Creation of Jupiter interior, a step towards room temperature superconductivity

December 16, 2015

Hydrogen is the most abundant element in the universe, and a major component of stars such as the Sun, as well as gas-giant planets such as Jupiter and Saturn. In recent years, hydrogen's behavior at high temperature and high pressure has been in the realm of interest not only for planetary science, but also for fields such as materials science for the purpose of achieving a hydrogen energy society.
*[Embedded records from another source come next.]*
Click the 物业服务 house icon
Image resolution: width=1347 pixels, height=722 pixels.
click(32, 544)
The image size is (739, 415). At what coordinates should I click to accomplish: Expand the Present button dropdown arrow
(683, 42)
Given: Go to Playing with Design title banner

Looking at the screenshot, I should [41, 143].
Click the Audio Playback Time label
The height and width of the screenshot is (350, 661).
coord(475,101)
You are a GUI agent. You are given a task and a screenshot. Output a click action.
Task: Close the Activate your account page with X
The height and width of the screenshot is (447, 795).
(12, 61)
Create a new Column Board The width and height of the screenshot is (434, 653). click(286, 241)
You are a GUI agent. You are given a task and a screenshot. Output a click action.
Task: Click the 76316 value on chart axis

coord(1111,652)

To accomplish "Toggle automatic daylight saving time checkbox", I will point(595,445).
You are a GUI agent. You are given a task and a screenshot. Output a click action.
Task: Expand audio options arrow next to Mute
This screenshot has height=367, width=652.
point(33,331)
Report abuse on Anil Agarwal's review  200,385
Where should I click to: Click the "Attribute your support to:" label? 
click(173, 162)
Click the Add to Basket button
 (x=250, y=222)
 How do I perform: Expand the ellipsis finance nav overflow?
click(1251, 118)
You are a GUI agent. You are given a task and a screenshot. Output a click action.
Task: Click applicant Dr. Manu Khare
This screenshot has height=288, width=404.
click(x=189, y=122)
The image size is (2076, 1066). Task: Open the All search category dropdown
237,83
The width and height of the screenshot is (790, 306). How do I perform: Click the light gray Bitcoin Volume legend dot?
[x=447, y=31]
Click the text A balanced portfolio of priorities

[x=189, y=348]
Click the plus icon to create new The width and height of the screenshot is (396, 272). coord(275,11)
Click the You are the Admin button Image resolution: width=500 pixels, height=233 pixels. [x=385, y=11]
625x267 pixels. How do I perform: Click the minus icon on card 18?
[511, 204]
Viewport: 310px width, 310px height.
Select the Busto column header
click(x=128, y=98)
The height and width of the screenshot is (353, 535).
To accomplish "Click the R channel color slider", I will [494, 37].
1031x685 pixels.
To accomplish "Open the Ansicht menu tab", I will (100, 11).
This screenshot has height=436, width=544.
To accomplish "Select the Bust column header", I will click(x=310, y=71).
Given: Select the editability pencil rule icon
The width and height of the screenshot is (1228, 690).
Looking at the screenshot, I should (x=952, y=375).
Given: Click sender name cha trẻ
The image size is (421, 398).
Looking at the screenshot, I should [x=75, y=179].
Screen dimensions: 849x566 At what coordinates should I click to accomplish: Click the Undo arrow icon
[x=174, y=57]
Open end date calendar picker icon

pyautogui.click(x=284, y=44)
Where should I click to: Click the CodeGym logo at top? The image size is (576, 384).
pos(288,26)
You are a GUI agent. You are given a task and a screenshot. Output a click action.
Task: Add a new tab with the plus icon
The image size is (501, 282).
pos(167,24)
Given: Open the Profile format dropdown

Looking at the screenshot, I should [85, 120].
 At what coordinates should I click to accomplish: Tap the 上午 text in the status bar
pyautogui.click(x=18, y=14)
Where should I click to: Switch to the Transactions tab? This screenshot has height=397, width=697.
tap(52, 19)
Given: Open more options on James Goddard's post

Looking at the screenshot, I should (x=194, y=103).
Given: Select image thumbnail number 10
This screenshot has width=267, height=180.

However, since hydrogen is both a highly diffusive and highly reactive element, it is difficult to maintain its stability in high-temperature, high-pressure equipment for use in experimentation, which has greatly impeded research on high temperature, high pressure hydrogen.

A research group of Osaka University and Tokyo Institute of Technology successfully developed technology which stabilizes hydrogen in a high-temperature, high-pressure environment without chemical reactions with surrounding matter.

Katsuya Shimizu, Professor of Osaka University and Kenji Ohta, Lecturer, Tokyo Institute of Technology in collaboration with the Japan Synchrotron Radiation Research Institute investigated the phase transformation of hot dense fluid hydrogen using static high-pressure laser-heating experiments in a diamond anvil cell. The results showed anomalies in the heating efficiency that are likely to be attributed to the phase transition from a diatomic to monoatomic fluid hydrogen (plasma phase transition) in the pressure range between 82 and 106 GPa. This study imposes tighter constraints on the location of the hydrogen plasma phase transition boundary and suggests higher critical point than that predicted by the theoretical calculations.

The observed plasma phase transition of high-temperature, high-density hydrogen fluid may be strongly related to insulator-metal transition, and these results may lead to the clarification of the internal structure and magnetic field of gas planets primarily made up of hydrogen, such as Jupiter and Saturn.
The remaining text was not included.